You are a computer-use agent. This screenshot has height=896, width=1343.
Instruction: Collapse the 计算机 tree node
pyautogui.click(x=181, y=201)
☆ ☆ ☆ ☆ ☆ ☆ ☆
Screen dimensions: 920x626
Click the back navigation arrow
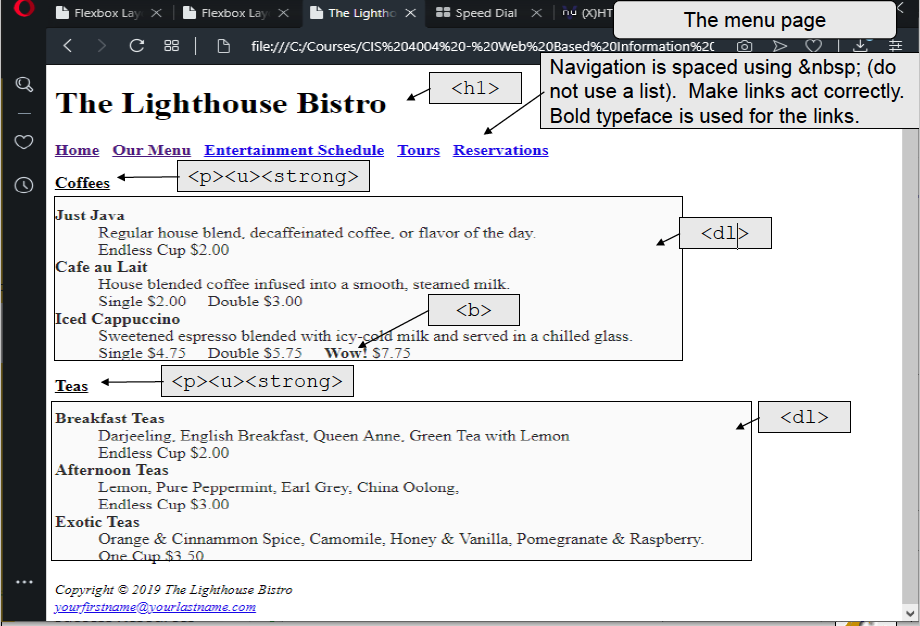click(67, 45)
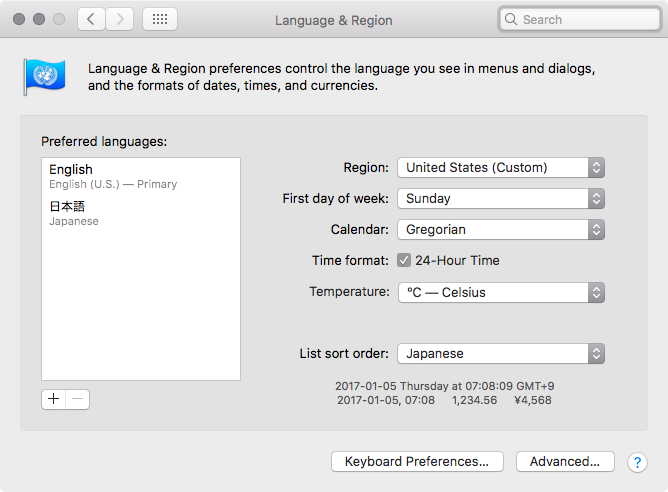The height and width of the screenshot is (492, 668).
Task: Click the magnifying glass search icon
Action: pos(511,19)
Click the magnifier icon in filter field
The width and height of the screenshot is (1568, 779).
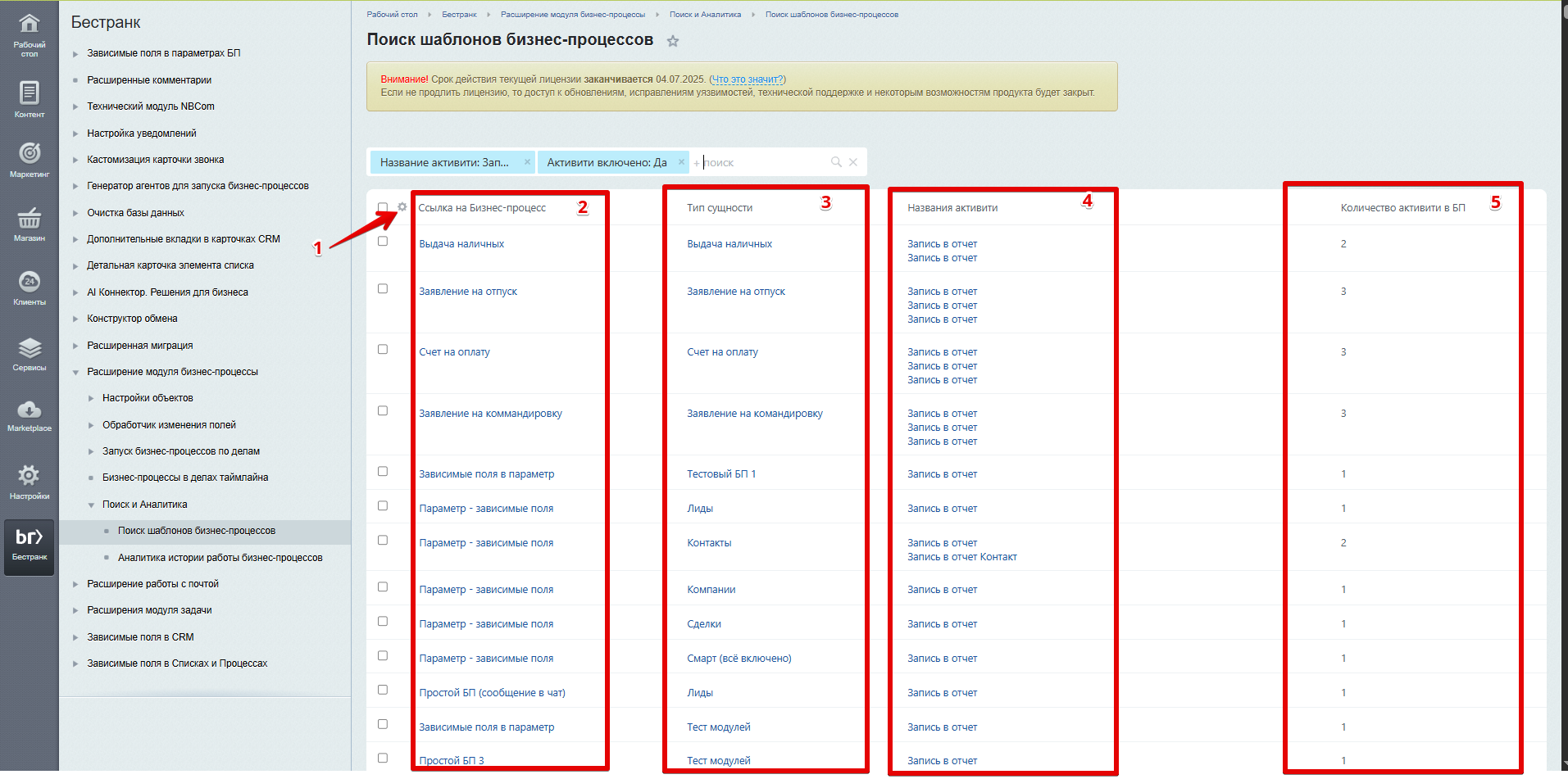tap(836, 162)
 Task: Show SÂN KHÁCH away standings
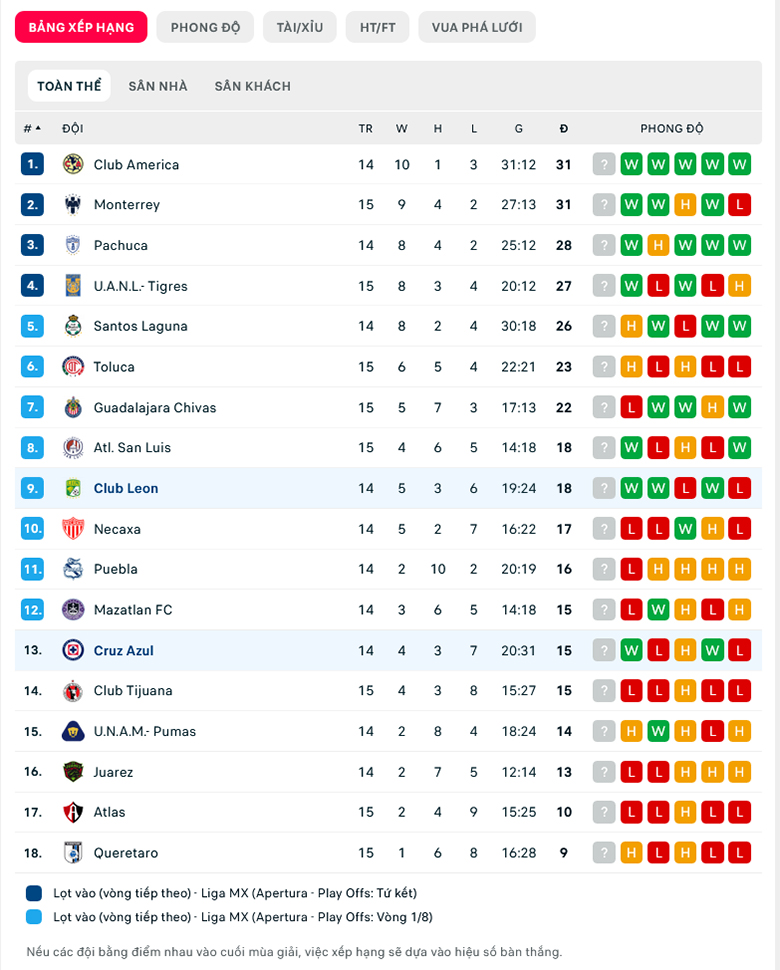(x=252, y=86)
☆ ☆ ☆ ☆ ☆ ☆ ☆
## AIM OF THE TASK:
Retype the lines from the line with "You are a computer-use" up to and including the line with "pyautogui.click(x=181, y=201)".

## REPLY:
You are a computer-use agent. This screenshot has height=896, width=1343.
Instruction: Collapse the 计算机 tree node
pyautogui.click(x=181, y=201)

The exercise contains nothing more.